The accuracy of disk susceptibility methods for colistin against 778 bacterial pathogens was evaluated in comparison with Etest using interpretive criteria available from the Clinical and Laboratory Standards Institute (CLSI). Colistin exhibited excellent activity against Acinetobacter baumannii and Escherichia coli isolates (minimum inhibitory concentration for 90% of the organisms (MIC 90) = 0.5 mg/L), whilst it was less active both against Enterobacter spp. and Klebsiella pneumoniae (MIC for 50% of the organisms (MIC 50) = 0.5 mg/L, MIC 90 = 16 mg/L). Colistin also showed good activity against Pseudomonas aeruginosa (MIC 90 = 2 mg/L, MIC 50 = 1 mg/L) but poor activity against Stenotrophomonas maltophilia (MIC 50 = 8 mg/L, MIC 90 = 128 mg/L). Only 0.8% of minor errors were observed between the studied methods for P. aeruginosa isolates when the CLSI criteria were applied. All A. baumannii isolates with a zone diameter ≤12 mm were resistant and those with a zone diameter ≥14 mm were susceptible according to MIC breakpoints established by the CLSI. Among nine isolates exhibiting a zone diameter of 13 mm, one was resistant to colistin (MIC = 8 mg/L) and eight isolates were susceptible (MIC = 0.5 mg/L).
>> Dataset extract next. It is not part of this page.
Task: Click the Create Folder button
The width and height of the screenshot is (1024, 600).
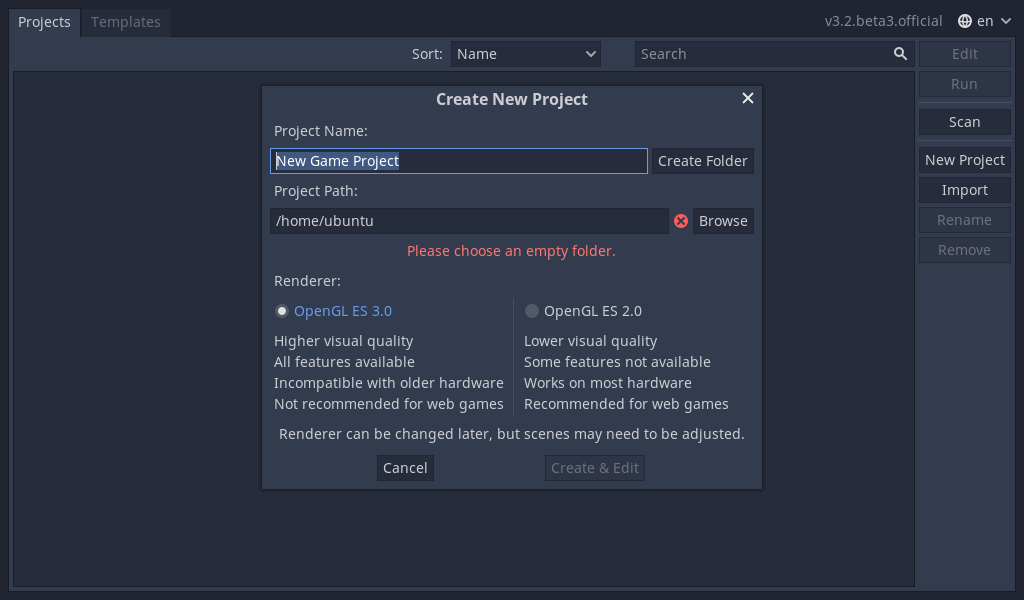Action: point(703,161)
Applying a MIC breakpoint of ≤2 mg/L for susceptibility in Enterobacteriaceae, all isolates with a zone diameter ≥14 mm were susceptible, whilst all isolates with a zone diameter ≤11 mm were resistant. Among isolates with zone diameters of 12–13 mm, 59% were characterised as susceptible. Major errors were observed only in K. pneumoniae isolates at a rate of 0.8%. The poor agar diffusion characteristics of colistin limit the predictive accuracy of the disk diffusion test and consequently values of 12–13 mm should be confirmed with MIC determination by Etest or broth dilution method.